= Beginning of Section =

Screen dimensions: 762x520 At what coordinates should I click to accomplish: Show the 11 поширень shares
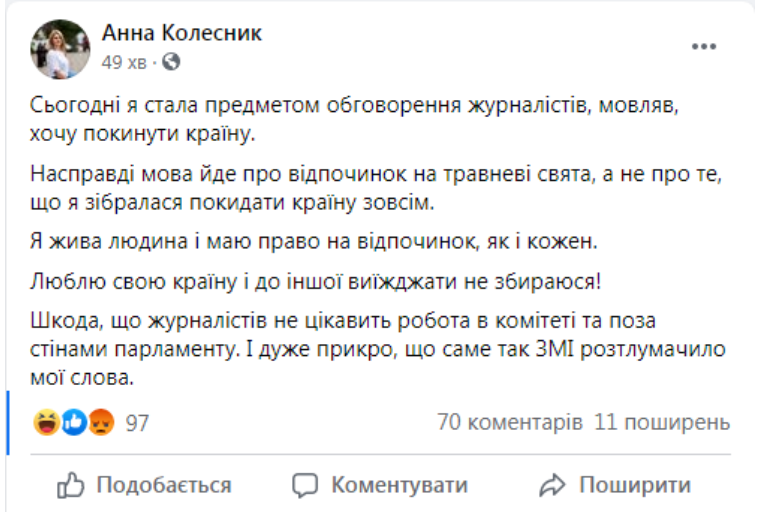662,423
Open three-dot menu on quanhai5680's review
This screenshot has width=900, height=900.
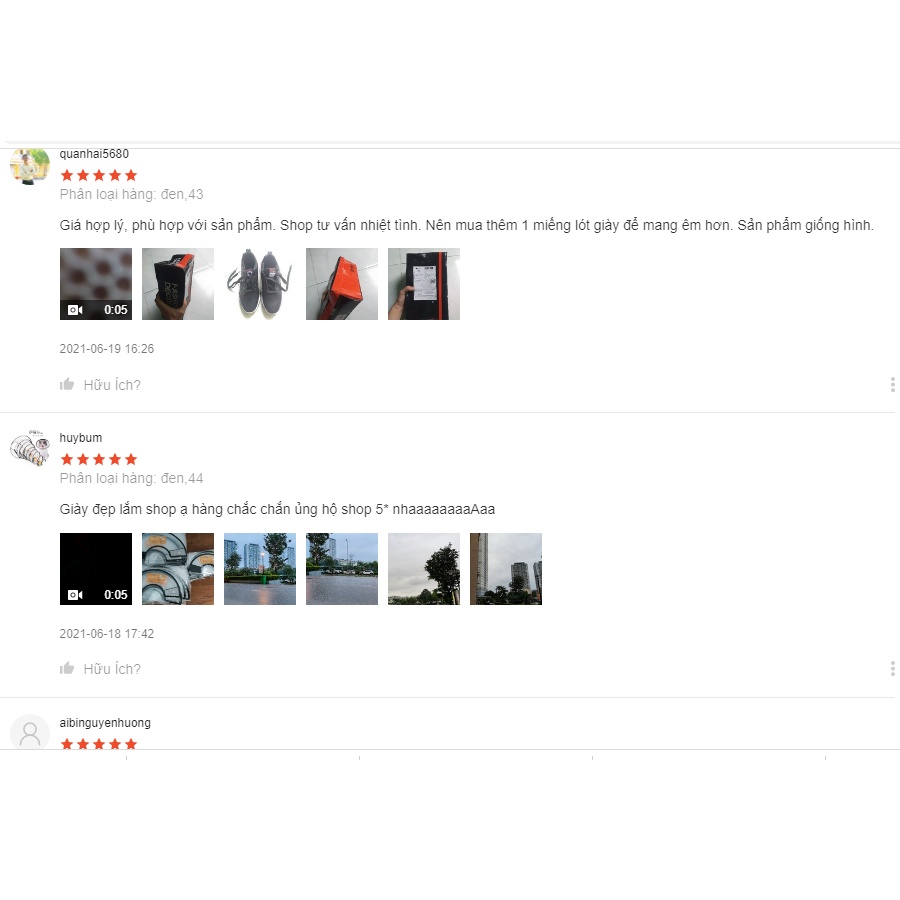tap(893, 385)
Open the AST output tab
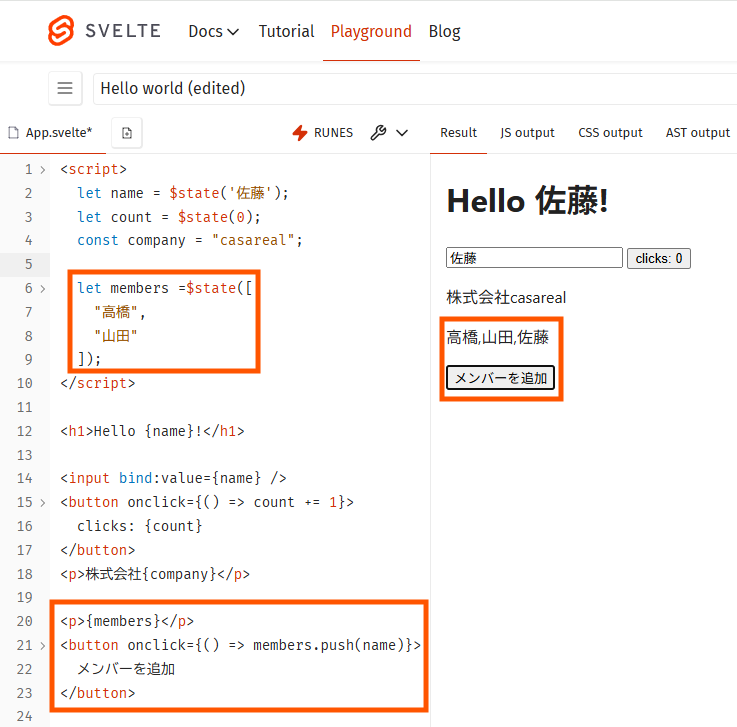This screenshot has width=737, height=727. [x=698, y=133]
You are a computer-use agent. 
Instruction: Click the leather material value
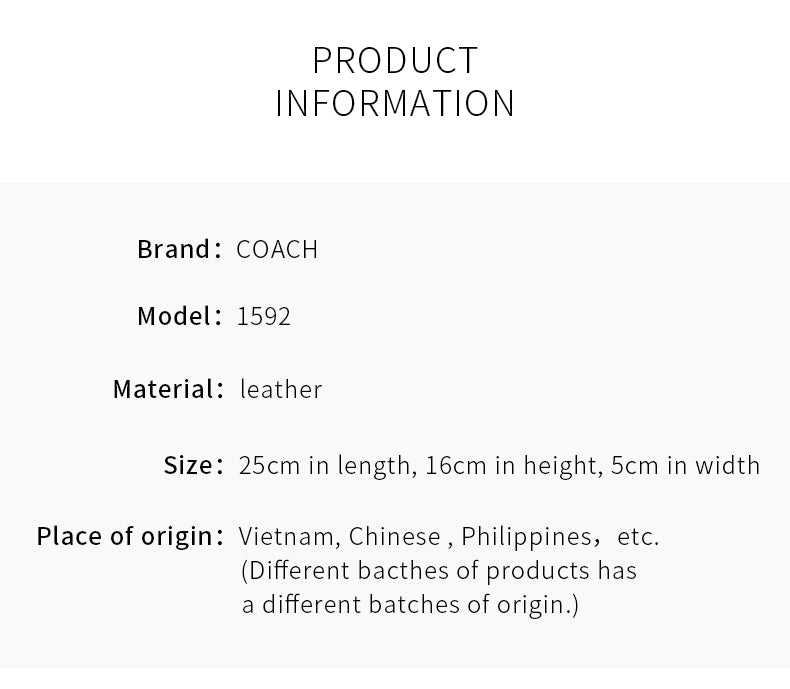(281, 389)
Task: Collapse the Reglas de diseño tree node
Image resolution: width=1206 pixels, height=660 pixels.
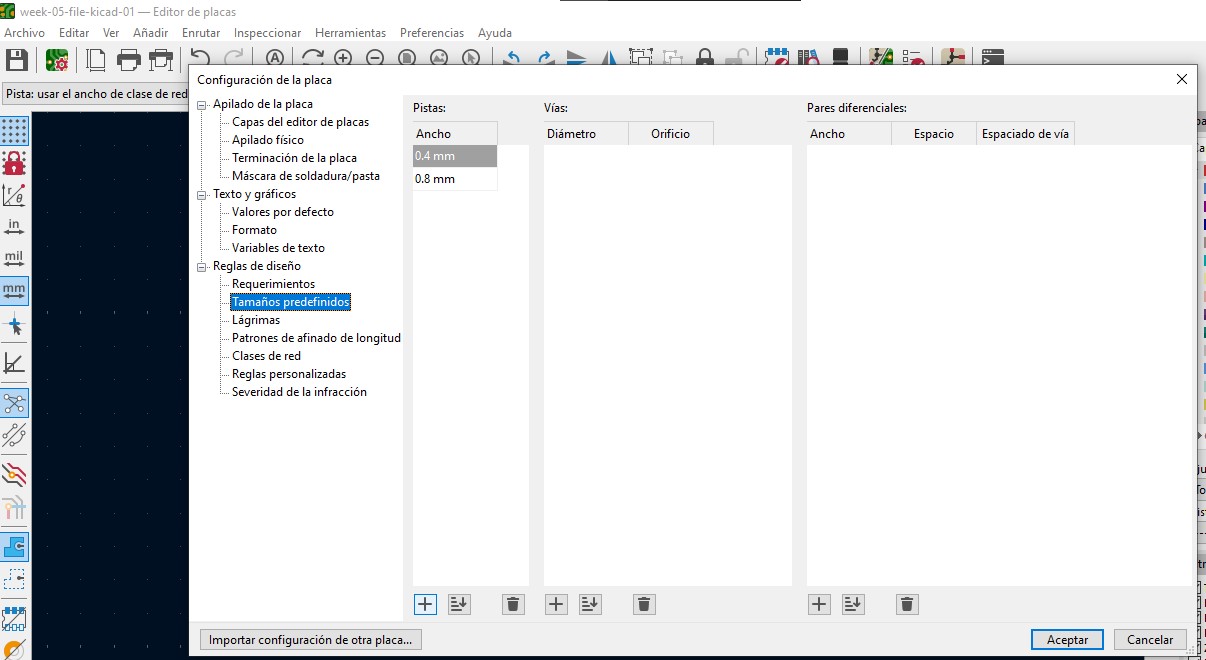Action: 202,266
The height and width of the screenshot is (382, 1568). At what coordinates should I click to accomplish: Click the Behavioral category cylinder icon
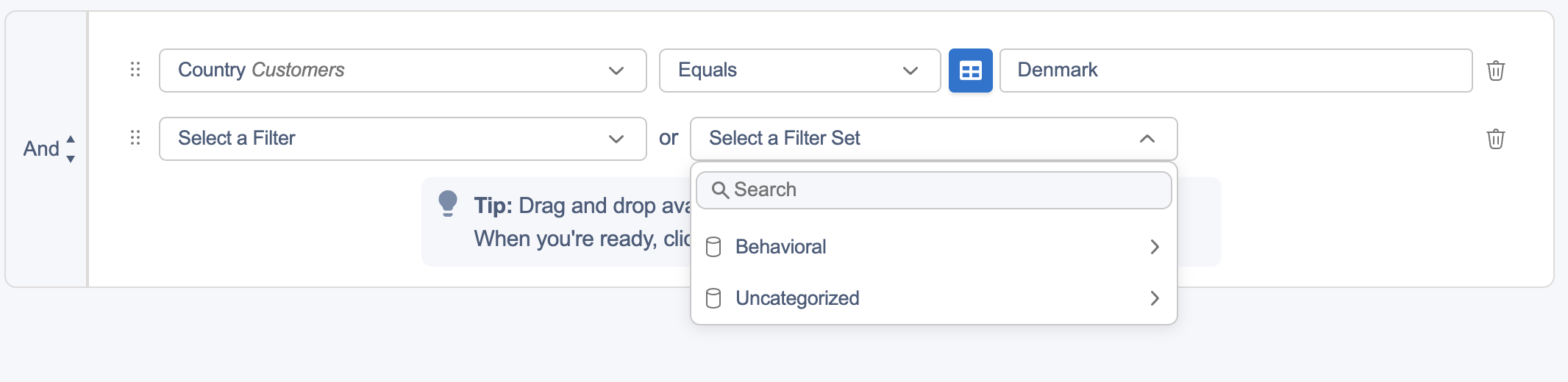(x=713, y=247)
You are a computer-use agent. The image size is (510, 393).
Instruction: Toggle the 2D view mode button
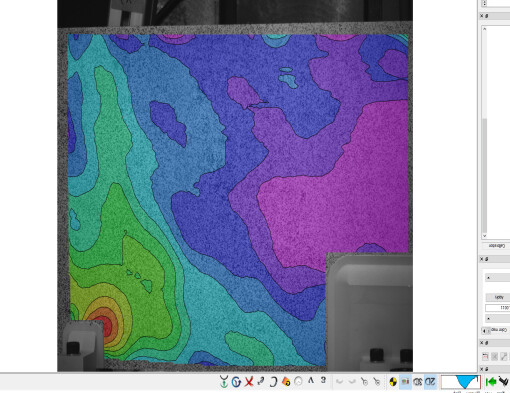[x=430, y=382]
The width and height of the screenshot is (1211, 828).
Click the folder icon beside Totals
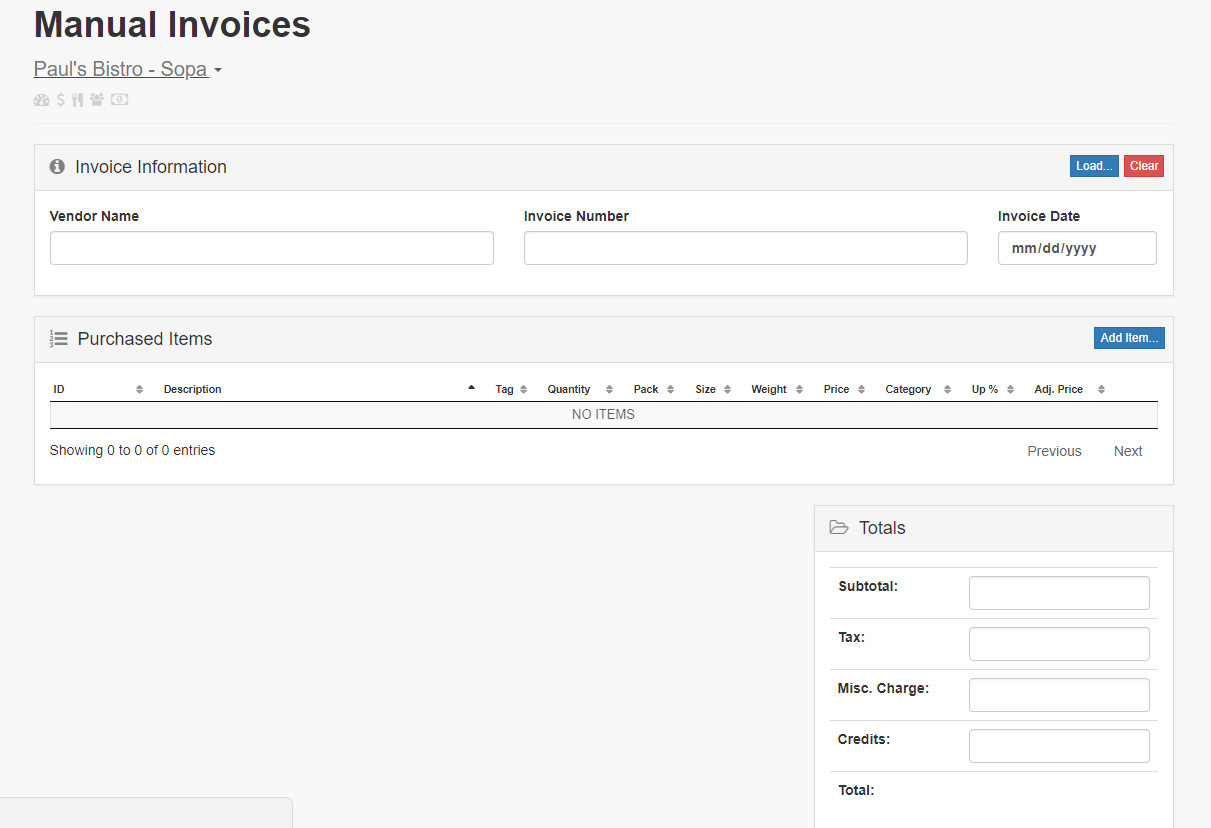[838, 527]
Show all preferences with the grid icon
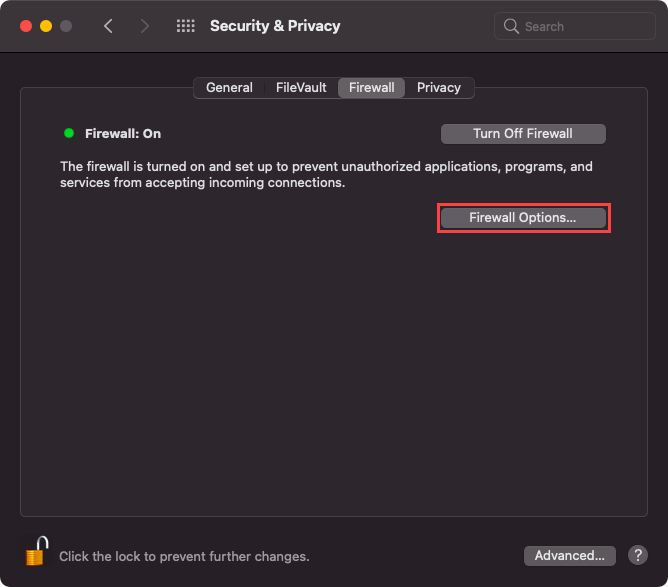The image size is (668, 587). (x=185, y=26)
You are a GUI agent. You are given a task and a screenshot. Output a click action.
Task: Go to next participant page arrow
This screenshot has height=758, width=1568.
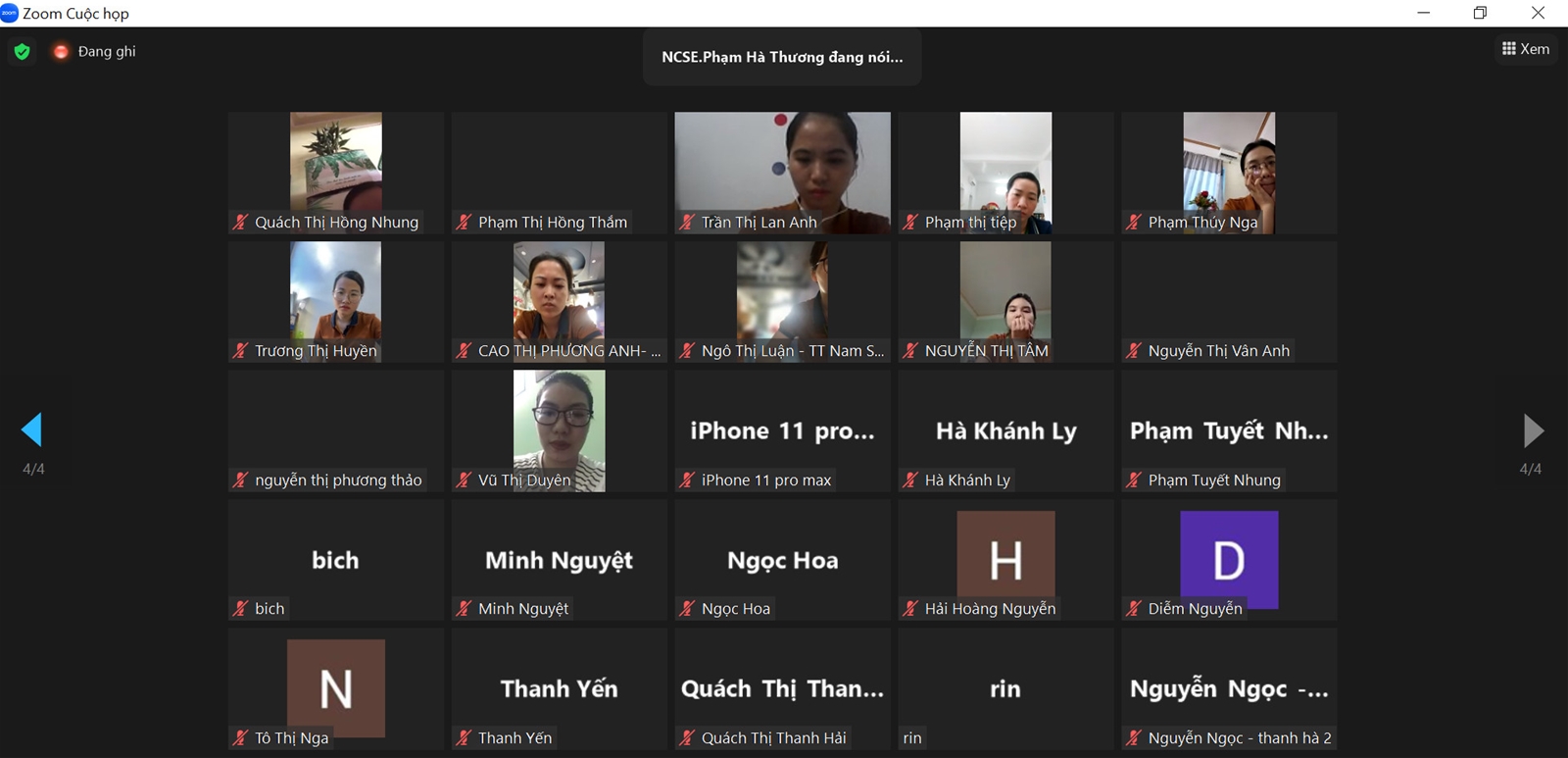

= End of Section =

### What you have to do
Please, without any pictures, retype the records exactly as they appear.

### Task answer
Screen dimensions: 762x520 At what coordinates should I click to accomplish: Show the 11 поширень shares
662,423
Open three-dot menu on quanhai5680's review
This screenshot has width=900, height=900.
tap(893, 385)
Open the AST output tab
This screenshot has width=737, height=727. [x=698, y=133]
You are a computer-use agent. 
Instruction: Click the leather material value
(281, 389)
Task: Collapse the Reglas de diseño tree node
Image resolution: width=1206 pixels, height=660 pixels.
Action: 202,266
The height and width of the screenshot is (382, 1568). At what coordinates should I click to accomplish: Click the Behavioral category cylinder icon
(x=713, y=247)
You are a computer-use agent. The image size is (510, 393).
Instruction: Toggle the 2D view mode button
[x=430, y=382]
The width and height of the screenshot is (1211, 828).
Click the folder icon beside Totals
[838, 527]
Show all preferences with the grid icon
The image size is (668, 587). (x=185, y=26)
You are a GUI agent. You are given a task and a screenshot. Output a click action.
Task: Go to next participant page arrow
This screenshot has height=758, width=1568.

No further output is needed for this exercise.